Bir yanımız Afganistan, Irak, Myanmar. Bir yanımız Filistin, Bosna, Çeçenistan, Doğu Türkistan. Her tarafımız ateşler içinde yanıyor. Bu yangından kurtulmak için neler yapmamız gerekiyor? Allahu Teala bize toptan Allah'ın ipine sarılın ayrılmayın dedikçe bizler dünyalık menfaatler uğruna birbirimizi boğazlar olduk. Bir fasık size haber getirdiğinde onu araştırın dediği halde, biz kafirlerin bize getirdiği haberlerle, fikirlerle birbirimize mücadele etmeye başladık. Güya Amerika Afganistan'daki insanların iyiliğini düşünüyor. Halbuki Amerika 140.000 kişilik bir orduyla 136 devleti peşine alarak Afganistan'ı işgal etme de mi? Bizim barışımızdan Amerika'ya ne oluyor ki barışa karar verecek. Biz Müslümanlar kendimiz karar vermemiz gerekiyor. Onun için yeniden iman etmemiz gerekiyor. Onun için kendi bireysel çıkarlarımızı bir tarafa bırakarak kul olduğumuzu, Allah'ın yeryüzündeki hilafet görevini bizlere verdiğini hatırlamamız gerekiyor. Fitneyi, fesadı kaldırıp din yalnız Allah'ın oluncaya kadar mücadele etmemiz gerekiyor (Enfal 139 ).
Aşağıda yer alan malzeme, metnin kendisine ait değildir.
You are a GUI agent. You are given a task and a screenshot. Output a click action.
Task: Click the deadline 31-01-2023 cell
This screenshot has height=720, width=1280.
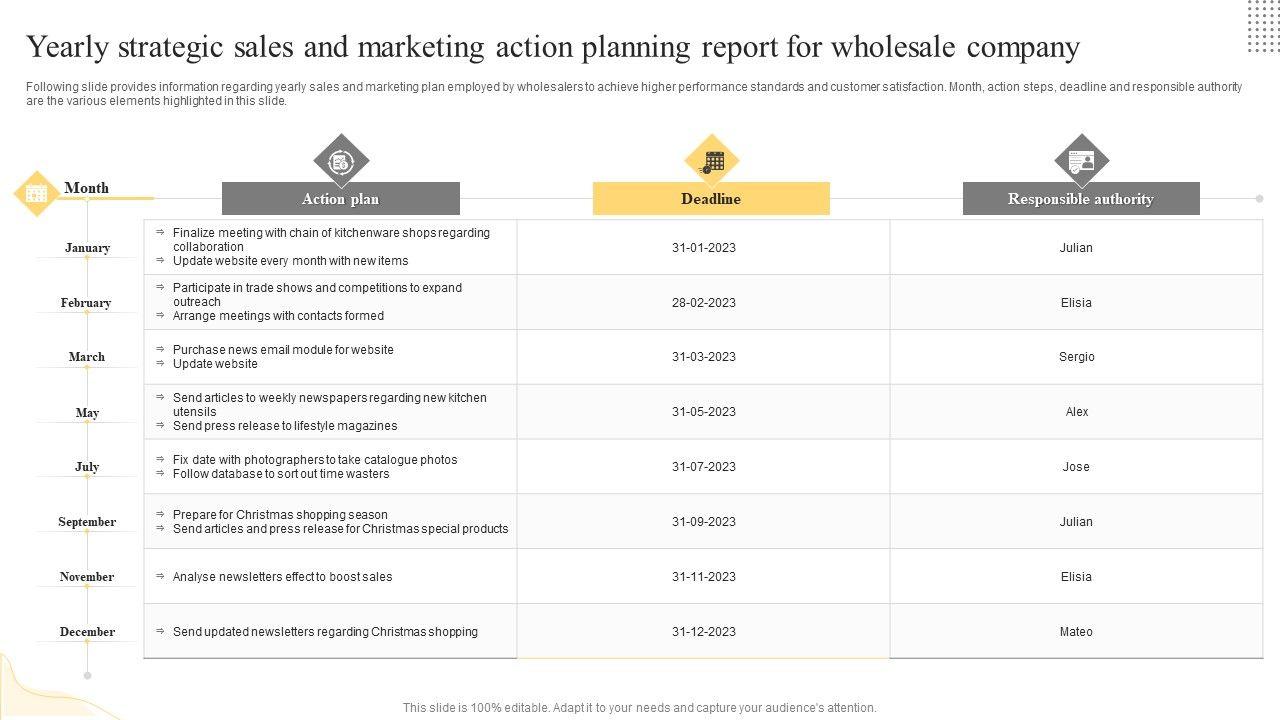click(704, 248)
Biz Aynen rahmetli Necmettin Erbakan hocanın dediği gibi bana ne Amerika'dan deyip kendi çözümümüzü Müslümanlar olarak kendimiz oluşturmak zorundayız.
İslami ülkelerin namusunu, mallarını canlarının güvenini zalimlere, emperyalistlere bırakmamalıyız. Acilen Müslümanca düşünüp, Müslümanca yaşamalıyız.
Henüz yorum yapılmamış.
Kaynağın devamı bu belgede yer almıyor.